The problem is that the browser limits the number of requests to a single origin, and apparently when navigating, Chrome (at least) waits until it can request the new page before tearing down the old one, resulting in the delay. (In constrast, Firefox does not wait, in my tests.)

If you cancel the requests that are outstanding when leaving the page, they stop preventing the browser from navigating.

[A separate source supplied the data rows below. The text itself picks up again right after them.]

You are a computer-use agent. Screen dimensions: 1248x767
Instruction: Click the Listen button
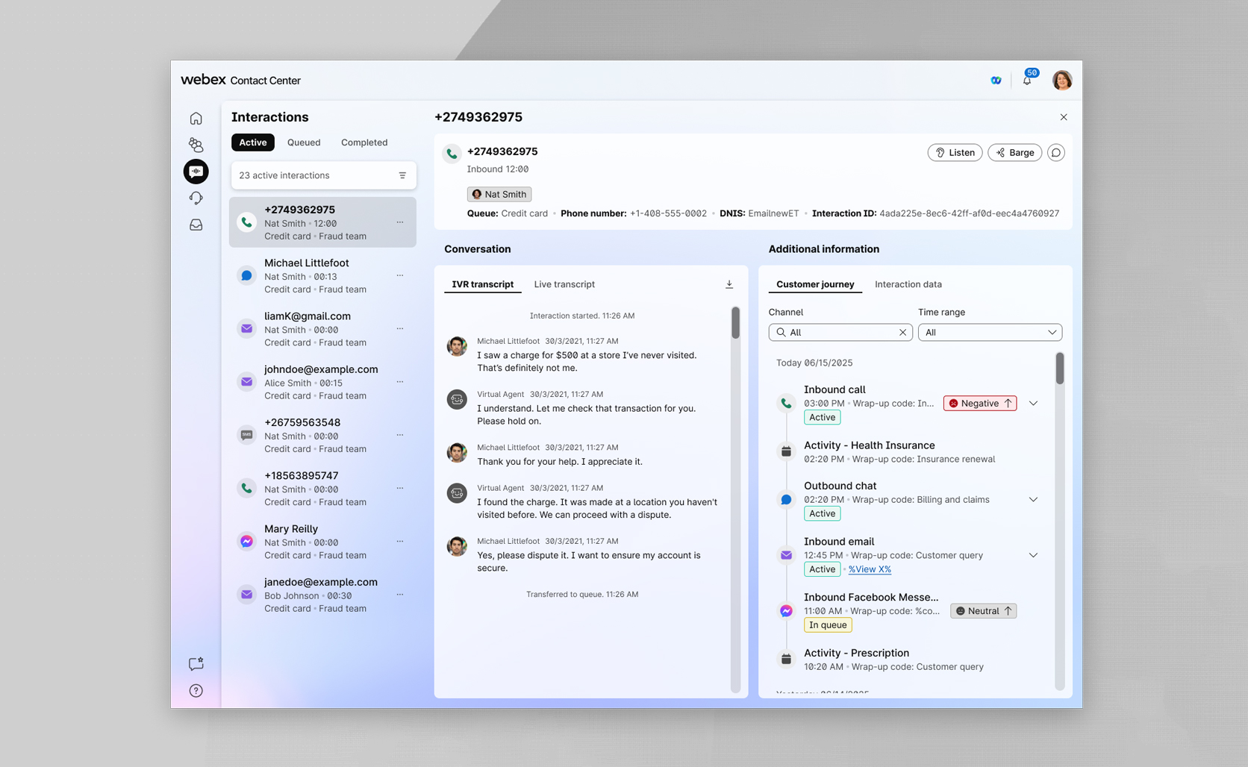[955, 153]
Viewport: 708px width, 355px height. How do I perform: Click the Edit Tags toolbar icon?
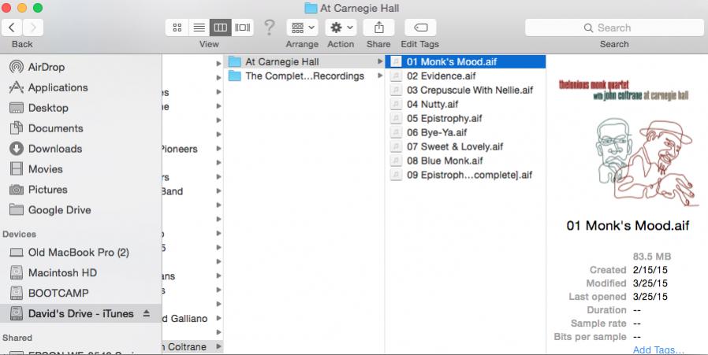coord(419,28)
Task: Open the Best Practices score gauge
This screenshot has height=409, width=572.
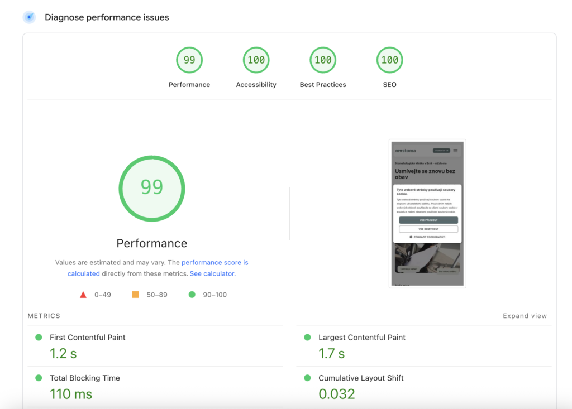Action: coord(323,60)
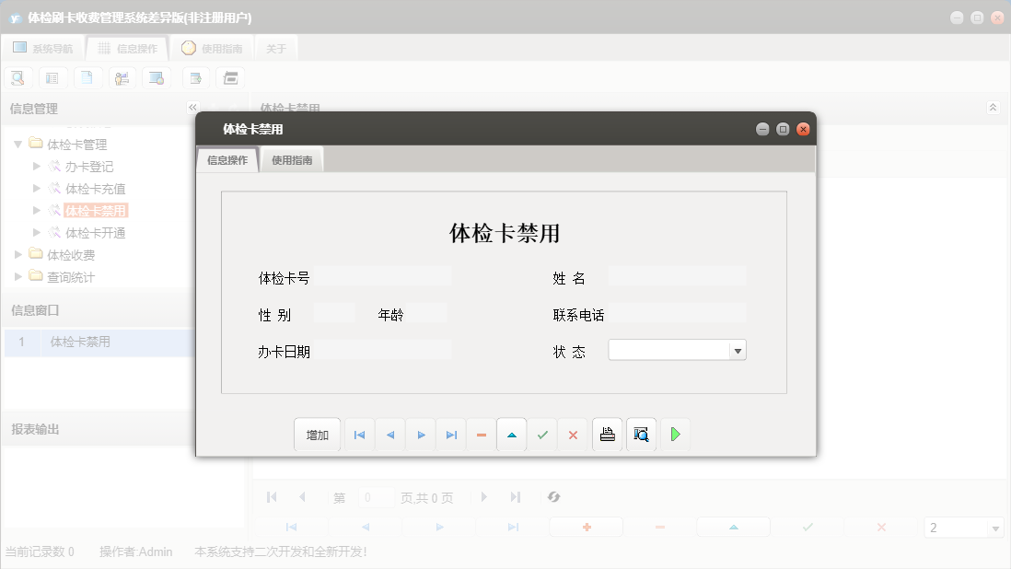Click the 增加 button to add a record
Image resolution: width=1011 pixels, height=569 pixels.
coord(317,434)
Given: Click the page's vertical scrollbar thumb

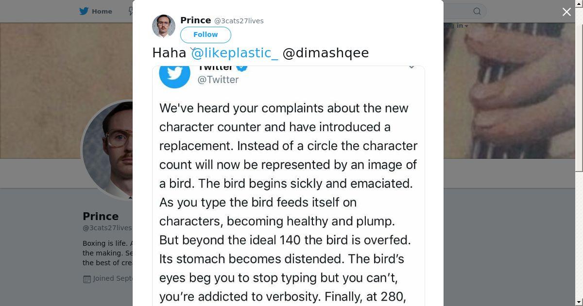Looking at the screenshot, I should tap(579, 86).
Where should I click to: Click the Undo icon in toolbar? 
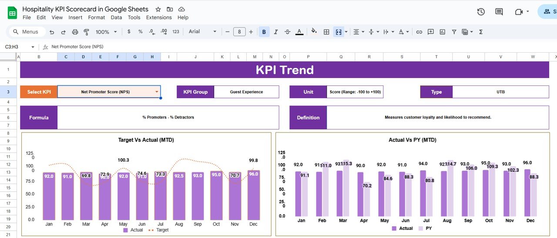(x=52, y=32)
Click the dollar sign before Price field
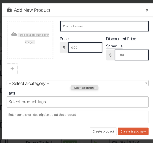The width and height of the screenshot is (153, 143). pyautogui.click(x=64, y=47)
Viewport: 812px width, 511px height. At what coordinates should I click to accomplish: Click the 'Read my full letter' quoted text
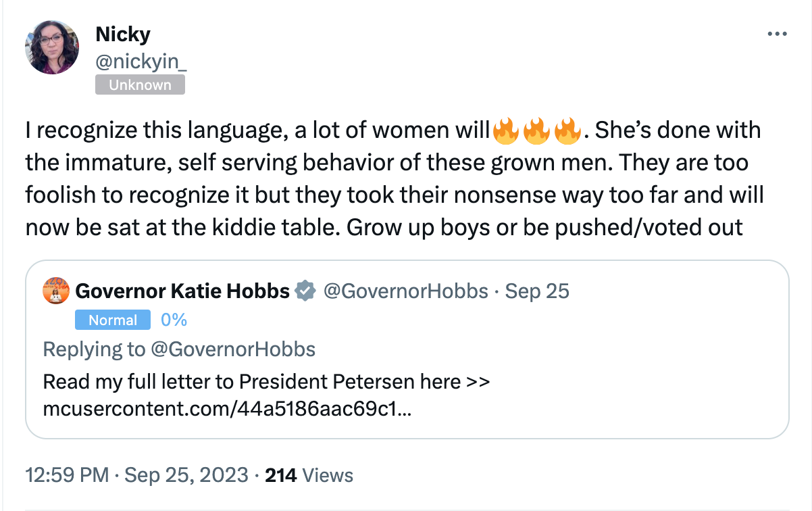click(265, 382)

For instance, if you make your requests through a wrapper function:

const requests = new Set();
function request(...args) {
    const xhr = new XMLHttpRequest(...args);
    xhr.addEventListener("load", removeRequest);
    xhr.addEventListener("error", removeRequest);
    requests.add(xhr);
    return xhr;
}
function removeRequest() {
    requests.delete(this);
}

…and then cancel them when leaving the page:

window.onbeforeunload = () => {
    for (const xhr of [...requests]) {
        xhr.abort();
        requests.delete(xhr);
    }
};

That solves the problem (for me, using Chrome; it also works on Firefox, but Firefox didn’t hold things up in the first place).

I wasn’t sure onbeforeunload would work, given all the restrictions that are placed on it by modern browsers, but it did and I guess cancelling a request doesn’t try to start something new, and doesn’t take too long, so that makes sense.